* Lista de actividades:
(a) Imprima el fragmento del ensayo sobre North by Northwest que comienza con las palabras que contienen "Este crecimiento interior" y termina con "nunca pidió jugar.".
(b) Resuma en dos oraciones el ensayo sobre North by Northwest.
(c) Conteste, según el ensayo sobre North by Northwest, las siguientes preguntas:
(i) ¿Cuál es la profesión de Roger Thornhill?
(ii) ¿A quién elige proteger Thornhill?
(iii) ¿A qué queda reducido Thornhill en el último párrafo?

* Texto proporcionado:

------------------------------------------------------------

El hombre equivocado y la ironía del destino. North by Northwest de Alfred Hitchcock

Alfred Hitchcock fue mucho más que el “maestro del suspense”. Si algo demuestra North by Northwest (1959) es que sus películas trascienden el mero artificio técnico para interpelar, aún hoy, a nuestra conciencia moral y a nuestra mirada sobre el cine mismo. Vista en la distancia, esta obra no se sostiene solo por la brillantez de sus efectos o el vértigo de sus secuencias icónicas, sino por la hondura de las preguntas que plantea, disfrazadas bajo la elegancia del thriller.

En primer lugar, Hitchcock articula aquí, como en pocas otras películas, su obsesión con el tema del “hombre equivocado”. Roger Thornhill, un publicista sofisticado pero frívolo, se ve confundido con un espía inexistente y arrastrado a una trama de conspiraciones internacionales. La fuerza del azar, el capricho del destino, bastan para destruir la seguridad de un hombre corriente. La pregunta que se abre es inquietante: ¿quién soy yo cuando los demás me ven como otro? La fragilidad de la identidad, en tiempos de burocracias impersonales y maquinarias políticas, late en cada persecución y en cada malentendido.

Pero Hitchcock no se detiene en la víctima del azar. Thornhill, en principio pasivo y superficial, acaba tomando decisiones que lo comprometen. Pudo haberse retirado, pudo haberse entregado al cinismo de “no es mi problema”, pero elige arriesgarse, incluso proteger a la mujer que lo engañó. Aquí surge el dilema moral central de la película: no siempre elegimos las circunstancias, pero sí elegimos nuestra respuesta. Lo que nos define no es lo que nos ocurre, sino la forma en que reaccionamos. En ese tránsito, el protagonista pasa de ser un dandy encantador a un héroe irónico, pero auténtico.

Este crecimiento interior se despliega en un mundo tejido por la apariencia y el engaño. La identidad ficticia de Kaplan, la ambigüedad de Eve Kendall, la frialdad calculadora del gobierno que sacrifica al individuo por el “bien mayor”, conforman un universo donde la verdad es lo más difícil de encontrar. Hitchcock plantea, con agudeza, una pregunta aún vigente: ¿es legítimo usar a personas inocentes como simples piezas desechables en un juego de poder? La denuncia no es explícita, pero el espectador siente la incomodidad de ver a Thornhill manipulado por unos y otros, reducido a peón en un tablero que nunca pidió jugar.

------------------------------------------------------------

* Datos registrados:
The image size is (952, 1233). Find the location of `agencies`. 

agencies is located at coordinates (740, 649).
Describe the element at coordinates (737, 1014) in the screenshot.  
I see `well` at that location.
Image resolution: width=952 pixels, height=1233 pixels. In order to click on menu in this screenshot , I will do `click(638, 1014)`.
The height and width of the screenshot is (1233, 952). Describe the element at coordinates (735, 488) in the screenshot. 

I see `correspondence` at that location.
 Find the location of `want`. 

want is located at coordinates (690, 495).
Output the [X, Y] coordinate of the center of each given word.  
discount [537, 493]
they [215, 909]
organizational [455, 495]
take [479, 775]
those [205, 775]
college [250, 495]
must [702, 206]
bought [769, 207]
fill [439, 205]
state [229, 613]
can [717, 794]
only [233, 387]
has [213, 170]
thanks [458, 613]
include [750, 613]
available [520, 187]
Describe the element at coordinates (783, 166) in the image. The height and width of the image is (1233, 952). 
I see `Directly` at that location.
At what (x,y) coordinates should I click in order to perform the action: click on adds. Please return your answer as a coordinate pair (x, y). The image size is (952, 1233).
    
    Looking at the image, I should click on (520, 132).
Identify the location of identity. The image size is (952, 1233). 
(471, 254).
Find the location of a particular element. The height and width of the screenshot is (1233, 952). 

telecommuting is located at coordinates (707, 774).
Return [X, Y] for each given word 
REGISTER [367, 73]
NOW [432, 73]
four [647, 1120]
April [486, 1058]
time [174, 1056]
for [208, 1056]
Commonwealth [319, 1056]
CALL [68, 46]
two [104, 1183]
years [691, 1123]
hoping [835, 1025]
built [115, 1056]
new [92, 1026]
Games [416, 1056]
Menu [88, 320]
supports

------------------------------------------------------------

* Respuestas numeradas:
(a)
Este crecimiento interior se despliega en un mundo tejido por la apariencia y el engaño. La identidad ficticia de Kaplan, la ambigüedad de Eve Kendall, la frialdad calculadora del gobierno que sacrifica al individuo por el “bien mayor”, conforman un universo donde la verdad es lo más difícil de encontrar. Hitchcock plantea, con agudeza, una pregunta aún vigente: ¿es legítimo usar a personas inocentes como simples piezas desechables en un juego de poder? La denuncia no es explícita, pero el espectador siente la incomodidad de ver a Thornhill manipulado por unos y otros, reducido a peón en un tablero que nunca pidió jugar.

(b) El ensayo sostiene que North by Northwest (1959) trasciende el artificio técnico para plantear hondas preguntas morales, empezando por el tema del "hombre equivocado": Roger Thornhill, un publicista frívolo confundido con un espía inexistente, ve destruida su seguridad por el azar. Thornhill acaba eligiendo arriesgarse e incluso proteger a la mujer que lo engañó, en un mundo de apariencia y engaño donde el gobierno sacrifica al individuo, lo que lleva a preguntarse si es legítimo usar a inocentes como piezas desechables en un juego de poder.

(c)
(i) Es publicista.
(ii) A la mujer que lo engañó.
(iii) A peón en un tablero que nunca pidió jugar.